I haven't because I don't want to lose everything on here.  And that's the only book I'm having a problem with - the others are fine.  sigh.


----------



## Betsy the Quilter (Oct 27, 2008)

A reset doesn't erase your books, I've reset mine 2 or three times. Here's how to do a reset. Check your manual if you want to be sure!

http://www.kboards.com/index.php/topic,4494.msg96458.html#msg96458

Betsy


----------



## kari (Feb 15, 2009)

Thanks Betsy, I'll check it out.  I had to do something one other time that I thought was a Reset but it erased everything!  I got the instructions from someone on here - but I'll look at what you just posted as it's probably different.  Thanks!!


----------



## luvmy4brats (Nov 9, 2008)

Try a reset. 

I just purchased the book and was able to open it just fine on Bella.


----------



## pidgeon92 (Oct 27, 2008)

How did you download the book? Via whispernet or by computer?

Is there more than one Kindle (or an iPhone) on your account?


----------



## kari (Feb 15, 2009)

Betsy, it worked!!  yay!!!!  Isn't it odd that there was only a problem with one book and a reset fixed it  Amazing. And you're right, I didn't lose a thing.  Whew. 

Luv, I hope you wanted to read that book and didn't buy it just to check it out for me!!!

Y'all are the best.  I always get answers faster on here than from Amazon CS, who often never end up responding to me at all.  Thank you sooooo much!!!


----------



## kari (Feb 15, 2009)

pidgeon92 said:


> How did you download the book? Via whispernet or by computer?
> 
> Is there more than one Kindle (or an iPhone) on your account?


I kept re-downloading it from my Amazon account on the computer, and I only have one Kindle on the account. It's really odd -- one of the great Kindle mysteries or either I just haven't figured it out yet. lol


----------



## Ann in Arlington (Oct 27, 2008)

kari said:


> Y'all are the best. I always get answers faster on here than from Amazon CS, who often never end up responding to me at all. Thank you sooooo much!!!


To get quick answers from Amazon, use the "Call Me Now" feature.
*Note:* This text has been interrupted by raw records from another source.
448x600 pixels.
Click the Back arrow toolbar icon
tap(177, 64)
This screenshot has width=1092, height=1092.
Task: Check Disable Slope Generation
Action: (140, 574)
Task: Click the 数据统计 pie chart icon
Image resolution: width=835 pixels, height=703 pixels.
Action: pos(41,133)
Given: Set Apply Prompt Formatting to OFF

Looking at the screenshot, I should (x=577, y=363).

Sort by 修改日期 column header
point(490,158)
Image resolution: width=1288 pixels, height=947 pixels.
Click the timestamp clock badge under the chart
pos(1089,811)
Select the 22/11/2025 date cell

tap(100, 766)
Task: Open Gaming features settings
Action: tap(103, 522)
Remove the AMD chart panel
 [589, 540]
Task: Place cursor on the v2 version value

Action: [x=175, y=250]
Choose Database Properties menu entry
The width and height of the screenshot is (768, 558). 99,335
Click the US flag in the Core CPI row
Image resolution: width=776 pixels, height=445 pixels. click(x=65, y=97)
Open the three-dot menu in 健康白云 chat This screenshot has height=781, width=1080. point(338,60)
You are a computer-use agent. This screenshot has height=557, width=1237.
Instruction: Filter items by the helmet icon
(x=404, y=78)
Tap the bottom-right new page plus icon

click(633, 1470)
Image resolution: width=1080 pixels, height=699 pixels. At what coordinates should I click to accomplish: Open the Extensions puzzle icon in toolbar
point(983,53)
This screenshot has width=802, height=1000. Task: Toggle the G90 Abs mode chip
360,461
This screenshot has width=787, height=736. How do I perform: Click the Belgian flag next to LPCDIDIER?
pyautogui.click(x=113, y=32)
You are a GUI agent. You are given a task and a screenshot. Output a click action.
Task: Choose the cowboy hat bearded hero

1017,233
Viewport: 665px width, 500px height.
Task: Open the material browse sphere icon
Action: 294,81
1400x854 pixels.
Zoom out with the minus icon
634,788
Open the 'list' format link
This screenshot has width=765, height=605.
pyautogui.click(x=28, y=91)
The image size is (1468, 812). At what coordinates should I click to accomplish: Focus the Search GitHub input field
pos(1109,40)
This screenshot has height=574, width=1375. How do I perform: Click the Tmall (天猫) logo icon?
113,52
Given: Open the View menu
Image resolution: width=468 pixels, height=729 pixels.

They, literally, not figuratively, call you NOW. . .whenever your Now is. (It's a little freaky, really.) So make sure you're next to a phone and have your Kindle handy before you click it! 

Ann


----------



## Betsy the Quilter (Oct 27, 2008)

Glad it helped!  Resets cure many ills.  It's always one of the things I try first when the Kindle stops acting oddly.

Betsy


----------